### The problem
Swap "resistance" for "voltage" in the data lines starting at the line with "This screenshot has height=720, width=1280." and ending at the line with "The width and", keeping everything else the same. Write out only those lines, without the pictures.

### Records provided
----------
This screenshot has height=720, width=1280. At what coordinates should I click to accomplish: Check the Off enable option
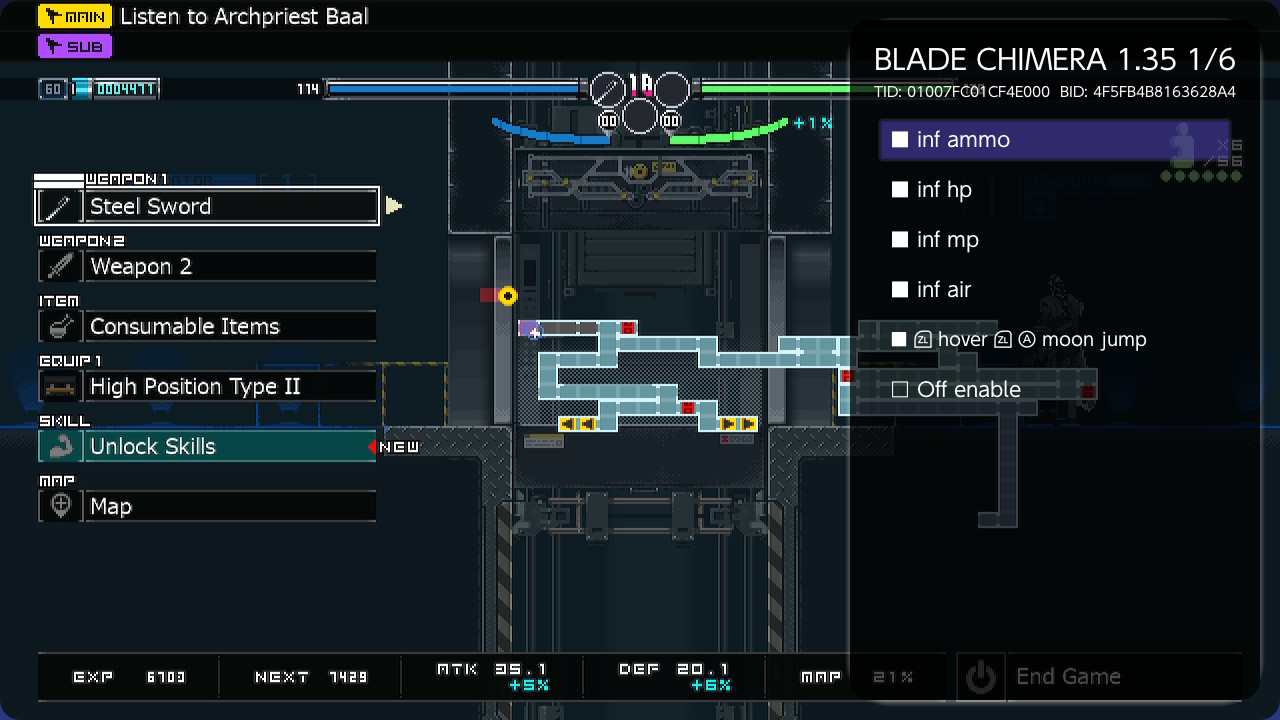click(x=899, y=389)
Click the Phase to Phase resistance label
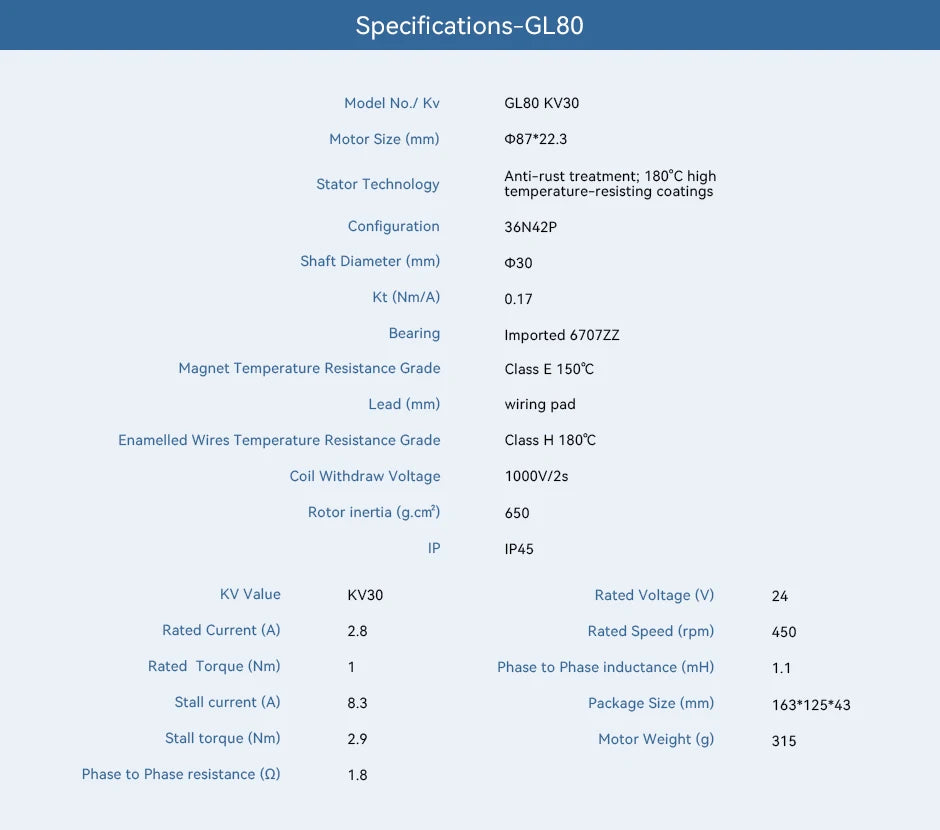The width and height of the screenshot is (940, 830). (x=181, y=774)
----------
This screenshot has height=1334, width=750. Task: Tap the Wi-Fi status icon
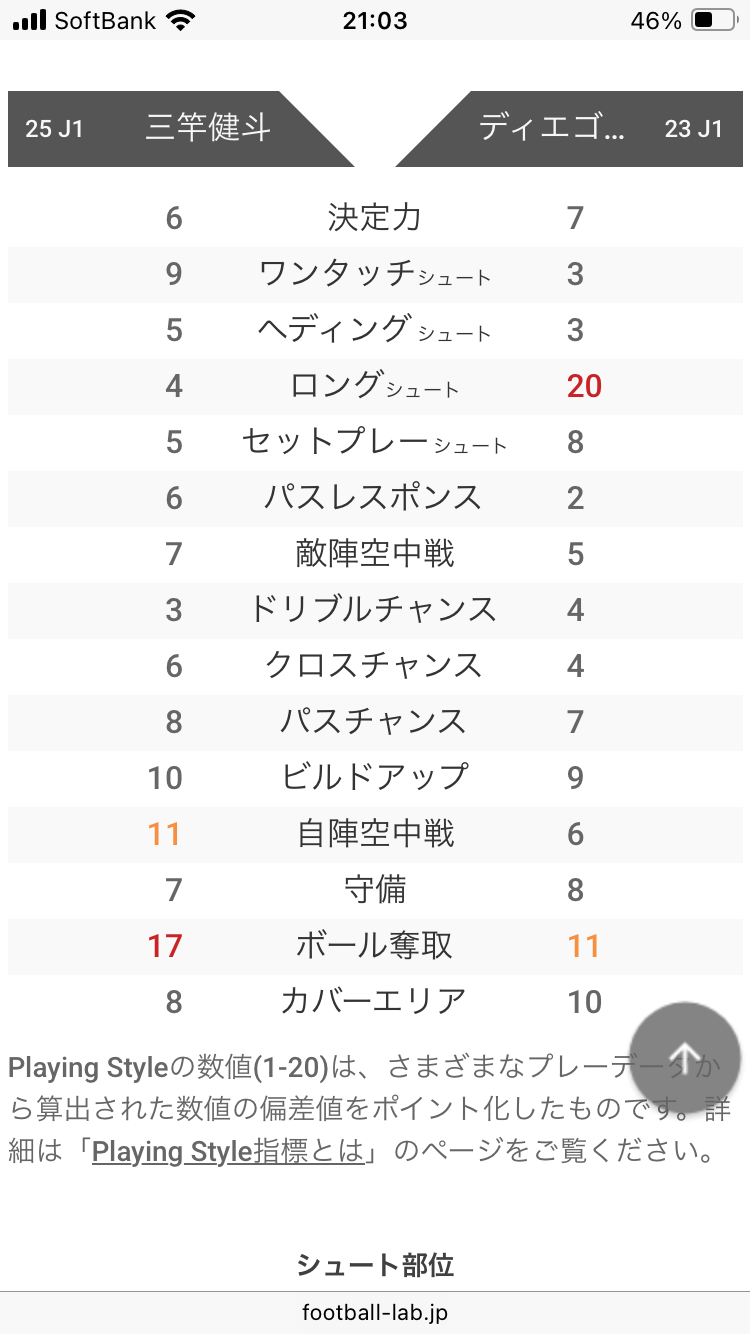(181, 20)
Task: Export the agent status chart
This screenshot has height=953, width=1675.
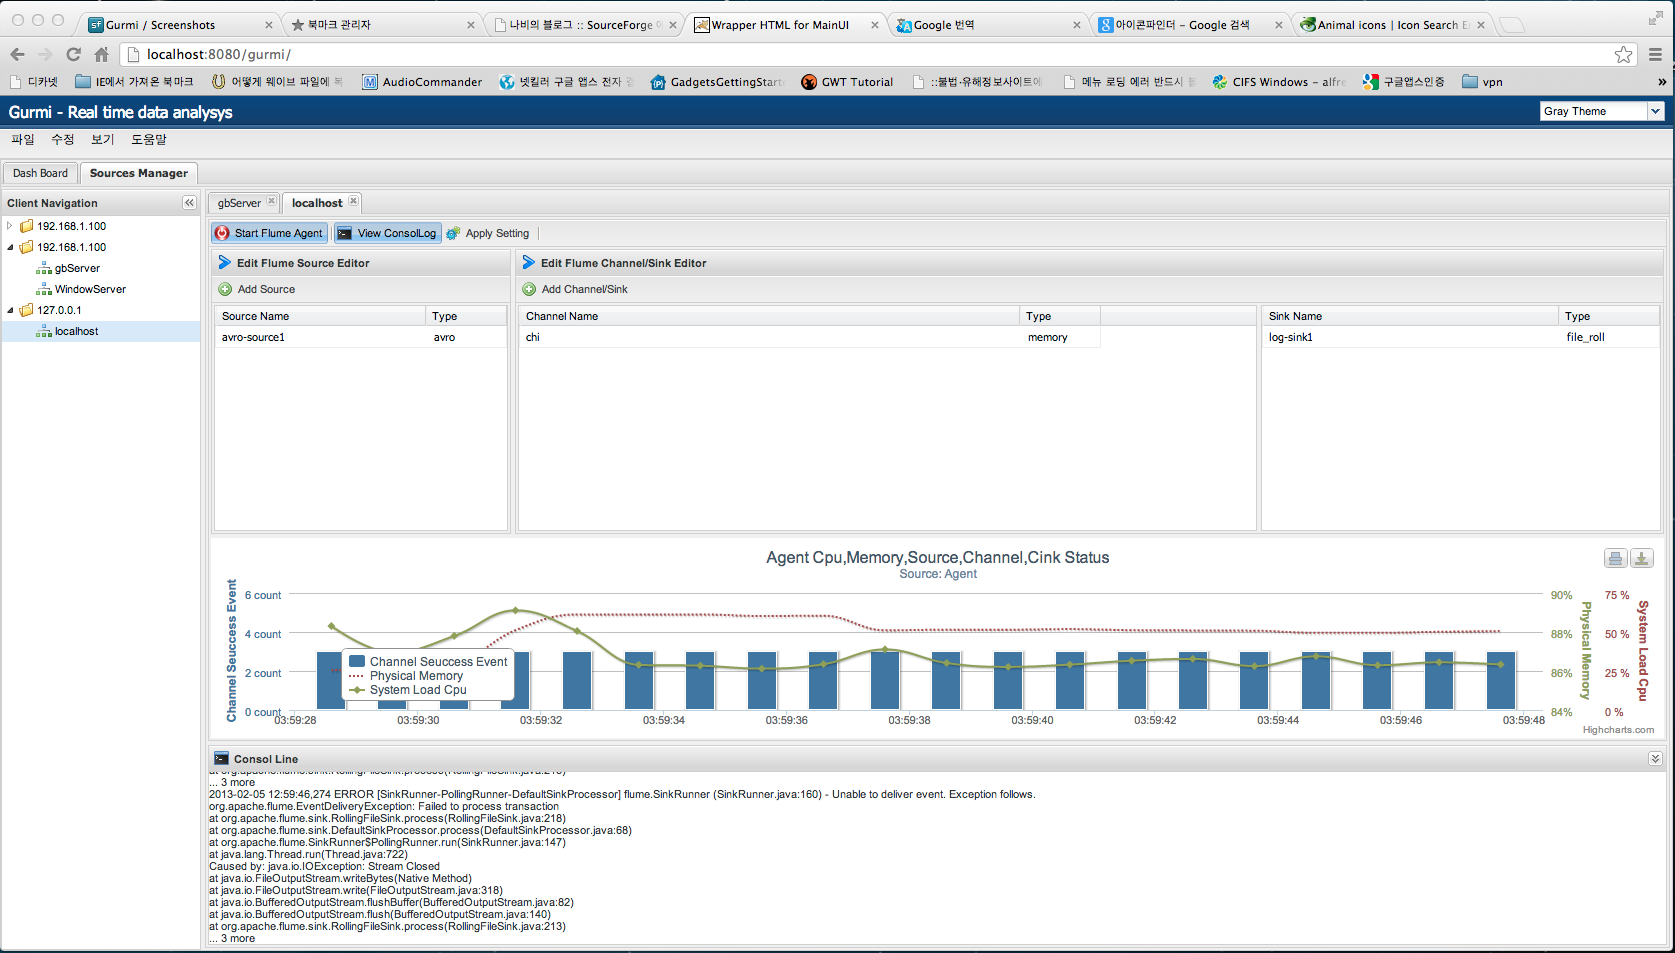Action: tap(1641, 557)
----------
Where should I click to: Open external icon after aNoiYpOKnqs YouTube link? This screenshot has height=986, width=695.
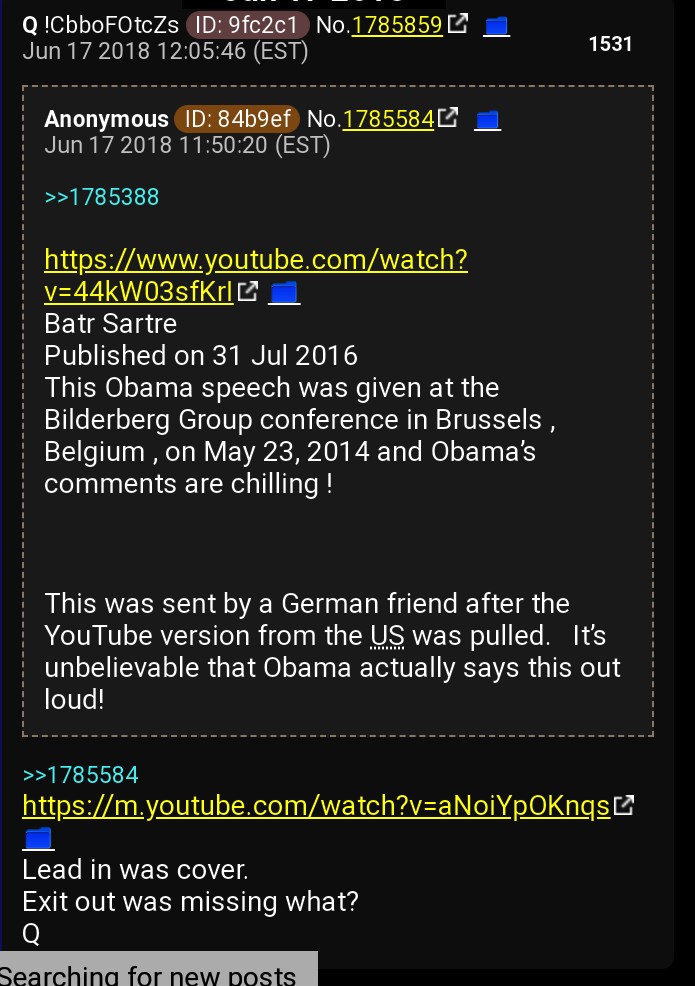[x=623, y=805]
----------
### Exercise output
This screenshot has height=720, width=1280. At what coordinates should I click to accomplish: Check the Off enable option
click(x=899, y=389)
Click the Phase to Phase voltage label
The width and height of the screenshot is (940, 830). (x=181, y=774)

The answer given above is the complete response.